Information supplied START

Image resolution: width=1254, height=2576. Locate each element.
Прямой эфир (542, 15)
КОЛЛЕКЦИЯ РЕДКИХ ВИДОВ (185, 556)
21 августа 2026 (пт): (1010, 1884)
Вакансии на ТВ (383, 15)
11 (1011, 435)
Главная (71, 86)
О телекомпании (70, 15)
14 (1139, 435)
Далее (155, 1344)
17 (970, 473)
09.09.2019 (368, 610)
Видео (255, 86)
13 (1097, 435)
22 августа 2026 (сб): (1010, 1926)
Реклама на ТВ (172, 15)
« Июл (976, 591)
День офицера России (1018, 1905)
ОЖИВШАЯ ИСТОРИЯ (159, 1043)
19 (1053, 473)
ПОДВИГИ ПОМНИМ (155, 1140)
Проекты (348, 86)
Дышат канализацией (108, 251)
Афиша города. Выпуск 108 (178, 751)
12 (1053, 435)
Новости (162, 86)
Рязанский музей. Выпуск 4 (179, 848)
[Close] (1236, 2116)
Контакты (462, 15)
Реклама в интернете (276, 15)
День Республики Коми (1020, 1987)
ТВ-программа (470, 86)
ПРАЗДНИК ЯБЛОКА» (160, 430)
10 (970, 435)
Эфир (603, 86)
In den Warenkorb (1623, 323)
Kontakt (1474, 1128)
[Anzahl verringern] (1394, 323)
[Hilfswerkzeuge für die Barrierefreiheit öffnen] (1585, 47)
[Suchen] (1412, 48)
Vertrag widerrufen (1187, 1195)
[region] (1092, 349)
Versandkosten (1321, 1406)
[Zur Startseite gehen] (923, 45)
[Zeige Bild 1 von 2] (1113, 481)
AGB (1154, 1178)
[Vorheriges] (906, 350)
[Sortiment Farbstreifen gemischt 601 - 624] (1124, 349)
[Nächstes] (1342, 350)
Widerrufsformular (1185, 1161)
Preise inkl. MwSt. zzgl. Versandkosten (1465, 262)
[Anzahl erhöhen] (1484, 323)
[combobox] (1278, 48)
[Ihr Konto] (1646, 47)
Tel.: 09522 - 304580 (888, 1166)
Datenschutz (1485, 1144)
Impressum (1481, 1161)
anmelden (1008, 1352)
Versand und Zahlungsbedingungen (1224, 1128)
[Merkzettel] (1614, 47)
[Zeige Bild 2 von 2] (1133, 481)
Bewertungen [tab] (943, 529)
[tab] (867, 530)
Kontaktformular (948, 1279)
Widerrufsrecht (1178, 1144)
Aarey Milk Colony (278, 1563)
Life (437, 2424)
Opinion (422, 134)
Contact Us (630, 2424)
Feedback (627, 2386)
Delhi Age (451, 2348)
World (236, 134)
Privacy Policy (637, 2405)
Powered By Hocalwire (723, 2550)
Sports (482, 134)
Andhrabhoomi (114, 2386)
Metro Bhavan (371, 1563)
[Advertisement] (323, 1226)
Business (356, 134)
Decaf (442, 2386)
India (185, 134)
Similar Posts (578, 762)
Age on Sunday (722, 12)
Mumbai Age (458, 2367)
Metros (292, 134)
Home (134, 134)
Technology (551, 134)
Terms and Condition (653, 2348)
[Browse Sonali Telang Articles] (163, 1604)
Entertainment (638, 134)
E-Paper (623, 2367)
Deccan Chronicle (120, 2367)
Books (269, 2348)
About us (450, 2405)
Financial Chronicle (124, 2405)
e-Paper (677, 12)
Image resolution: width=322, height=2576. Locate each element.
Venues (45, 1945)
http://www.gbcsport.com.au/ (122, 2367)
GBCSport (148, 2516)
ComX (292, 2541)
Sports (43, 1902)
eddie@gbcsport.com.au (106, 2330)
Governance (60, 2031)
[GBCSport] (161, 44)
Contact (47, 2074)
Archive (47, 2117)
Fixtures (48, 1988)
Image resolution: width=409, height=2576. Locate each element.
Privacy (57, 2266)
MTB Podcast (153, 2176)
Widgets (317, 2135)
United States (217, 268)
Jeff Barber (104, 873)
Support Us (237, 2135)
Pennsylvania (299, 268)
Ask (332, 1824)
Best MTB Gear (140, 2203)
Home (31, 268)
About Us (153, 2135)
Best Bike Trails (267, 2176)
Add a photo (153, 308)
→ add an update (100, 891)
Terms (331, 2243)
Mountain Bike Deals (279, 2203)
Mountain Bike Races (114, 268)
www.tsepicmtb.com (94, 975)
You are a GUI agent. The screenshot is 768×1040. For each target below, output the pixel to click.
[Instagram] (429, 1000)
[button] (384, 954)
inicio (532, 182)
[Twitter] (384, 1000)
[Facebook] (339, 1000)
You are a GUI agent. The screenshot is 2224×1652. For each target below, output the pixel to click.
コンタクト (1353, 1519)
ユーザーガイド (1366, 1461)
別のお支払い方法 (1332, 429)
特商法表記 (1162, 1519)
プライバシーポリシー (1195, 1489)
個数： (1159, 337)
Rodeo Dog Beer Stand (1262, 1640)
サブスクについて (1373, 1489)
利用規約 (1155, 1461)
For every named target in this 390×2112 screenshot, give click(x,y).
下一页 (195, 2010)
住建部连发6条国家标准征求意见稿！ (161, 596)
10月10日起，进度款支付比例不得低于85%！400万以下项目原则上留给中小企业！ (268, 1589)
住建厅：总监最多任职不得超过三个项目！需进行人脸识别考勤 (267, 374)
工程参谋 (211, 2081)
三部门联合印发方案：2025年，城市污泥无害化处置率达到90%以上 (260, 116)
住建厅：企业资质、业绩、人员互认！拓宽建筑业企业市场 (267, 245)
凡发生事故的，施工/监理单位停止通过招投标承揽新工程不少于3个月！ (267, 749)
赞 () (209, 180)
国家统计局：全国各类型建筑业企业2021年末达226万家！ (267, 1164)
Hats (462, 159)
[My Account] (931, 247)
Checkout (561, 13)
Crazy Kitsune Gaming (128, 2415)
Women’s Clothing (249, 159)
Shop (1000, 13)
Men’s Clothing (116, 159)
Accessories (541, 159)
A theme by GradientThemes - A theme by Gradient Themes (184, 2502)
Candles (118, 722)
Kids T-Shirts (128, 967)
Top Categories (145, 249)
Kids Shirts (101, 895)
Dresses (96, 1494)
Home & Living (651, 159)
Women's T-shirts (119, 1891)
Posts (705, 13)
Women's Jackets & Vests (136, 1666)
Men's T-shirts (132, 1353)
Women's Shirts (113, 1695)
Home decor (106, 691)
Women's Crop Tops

Information supplied END

Would you set down all of the entries again, word for word?

Image resolution: width=1254, height=2576. Locate each element.
Прямой эфир (542, 15)
КОЛЛЕКЦИЯ РЕДКИХ ВИДОВ (185, 556)
21 августа 2026 (пт): (1010, 1884)
Вакансии на ТВ (383, 15)
11 (1011, 435)
Главная (71, 86)
О телекомпании (70, 15)
14 (1139, 435)
Далее (155, 1344)
17 (970, 473)
09.09.2019 (368, 610)
Видео (255, 86)
13 (1097, 435)
22 августа 2026 (сб): (1010, 1926)
Реклама на ТВ (172, 15)
« Июл (976, 591)
День офицера России (1018, 1905)
ОЖИВШАЯ ИСТОРИЯ (159, 1043)
19 (1053, 473)
ПОДВИГИ ПОМНИМ (155, 1140)
Проекты (348, 86)
Дышат канализацией (108, 251)
Афиша города. Выпуск 108 (178, 751)
12 (1053, 435)
Новости (162, 86)
Рязанский музей. Выпуск 4 (179, 848)
[Close] (1236, 2116)
Контакты (462, 15)
Реклама в интернете (276, 15)
День Республики Коми (1020, 1987)
ТВ-программа (470, 86)
ПРАЗДНИК ЯБЛОКА» (160, 430)
10 (970, 435)
Эфир (603, 86)
In den Warenkorb (1623, 323)
Kontakt (1474, 1128)
[Anzahl verringern] (1394, 323)
[Hilfswerkzeuge für die Barrierefreiheit öffnen] (1585, 47)
[Suchen] (1412, 48)
Vertrag widerrufen (1187, 1195)
[region] (1092, 349)
Versandkosten (1321, 1406)
[Zur Startseite gehen] (923, 45)
[Zeige Bild 1 von 2] (1113, 481)
AGB (1154, 1178)
[Vorheriges] (906, 350)
[Sortiment Farbstreifen gemischt 601 - 624] (1124, 349)
[Nächstes] (1342, 350)
Widerrufsformular (1185, 1161)
Preise inkl. MwSt. zzgl. Versandkosten (1465, 262)
[Anzahl erhöhen] (1484, 323)
[combobox] (1278, 48)
[Ihr Konto] (1646, 47)
Tel.: 09522 - 304580 (888, 1166)
Datenschutz (1485, 1144)
Impressum (1481, 1161)
anmelden (1008, 1352)
Versand und Zahlungsbedingungen (1224, 1128)
[Merkzettel] (1614, 47)
[Zeige Bild 2 von 2] (1133, 481)
Bewertungen [tab] (943, 529)
[tab] (867, 530)
Kontaktformular (948, 1279)
Widerrufsrecht (1178, 1144)
Aarey Milk Colony (278, 1563)
Life (437, 2424)
Opinion (422, 134)
Contact Us (630, 2424)
Feedback (627, 2386)
Delhi Age (451, 2348)
World (236, 134)
Privacy Policy (637, 2405)
Powered By Hocalwire (723, 2550)
Sports (482, 134)
Andhrabhoomi (114, 2386)
Metro Bhavan (371, 1563)
[Advertisement] (323, 1226)
Business (356, 134)
Decaf (442, 2386)
India (185, 134)
Similar Posts (578, 762)
Age on Sunday (722, 12)
Mumbai Age (458, 2367)
Metros (292, 134)
Home (134, 134)
Technology (551, 134)
Terms and Condition (653, 2348)
[Browse Sonali Telang Articles] (163, 1604)
Entertainment (638, 134)
E-Paper (623, 2367)
Deccan Chronicle (120, 2367)
Books (269, 2348)
About us (450, 2405)
Financial Chronicle (124, 2405)
e-Paper (677, 12)
Image resolution: width=322, height=2576. Locate each element.
Venues (45, 1945)
http://www.gbcsport.com.au/ (122, 2367)
GBCSport (148, 2516)
ComX (292, 2541)
Sports (43, 1902)
eddie@gbcsport.com.au (106, 2330)
Governance (60, 2031)
[GBCSport] (161, 44)
Contact (47, 2074)
Archive (47, 2117)
Fixtures (48, 1988)
Image resolution: width=409, height=2576. Locate each element.
Privacy (57, 2266)
MTB Podcast (153, 2176)
Widgets (317, 2135)
United States (217, 268)
Jeff Barber (104, 873)
Support Us (237, 2135)
Pennsylvania (299, 268)
Ask (332, 1824)
Best MTB Gear (140, 2203)
Home (31, 268)
About Us (153, 2135)
Best Bike Trails (267, 2176)
Add a photo (153, 308)
→ add an update (100, 891)
Terms (331, 2243)
Mountain Bike Deals (279, 2203)
Mountain Bike Races (114, 268)
www.tsepicmtb.com (94, 975)
You are a GUI agent. The screenshot is 768×1040. For each target below, output the pixel to click.
[Instagram] (429, 1000)
[button] (384, 954)
inicio (532, 182)
[Twitter] (384, 1000)
[Facebook] (339, 1000)
You are a GUI agent. The screenshot is 2224×1652. For each target below, output the pixel to click.
コンタクト (1353, 1519)
ユーザーガイド (1366, 1461)
別のお支払い方法 (1332, 429)
特商法表記 (1162, 1519)
プライバシーポリシー (1195, 1489)
個数： (1159, 337)
Rodeo Dog Beer Stand (1262, 1640)
サブスクについて (1373, 1489)
利用規約 (1155, 1461)
For every named target in this 390×2112 screenshot, give click(x,y).
下一页 (195, 2010)
住建部连发6条国家标准征求意见稿！ (161, 596)
10月10日起，进度款支付比例不得低于85%！400万以下项目原则上留给中小企业！ (268, 1589)
住建厅：总监最多任职不得超过三个项目！需进行人脸识别考勤 (267, 374)
工程参谋 (211, 2081)
三部门联合印发方案：2025年，城市污泥无害化处置率达到90%以上 (260, 116)
住建厅：企业资质、业绩、人员互认！拓宽建筑业企业市场 (267, 245)
凡发生事故的，施工/监理单位停止通过招投标承揽新工程不少于3个月！ (267, 749)
赞 () (209, 180)
国家统计局：全国各类型建筑业企业2021年末达226万家！ (267, 1164)
Hats (462, 159)
[My Account] (931, 247)
Checkout (561, 13)
Crazy Kitsune Gaming (128, 2415)
Women’s Clothing (249, 159)
Shop (1000, 13)
Men’s Clothing (116, 159)
Accessories (541, 159)
A theme by GradientThemes - A theme by Gradient Themes (184, 2502)
Candles (118, 722)
Kids T-Shirts (128, 967)
Top Categories (145, 249)
Kids Shirts (101, 895)
Dresses (96, 1494)
Home & Living (651, 159)
Women's T-shirts (119, 1891)
Posts (705, 13)
Women's Jackets & Vests (136, 1666)
Men's T-shirts (132, 1353)
Women's Shirts (113, 1695)
Home decor (106, 691)
Women's Crop Tops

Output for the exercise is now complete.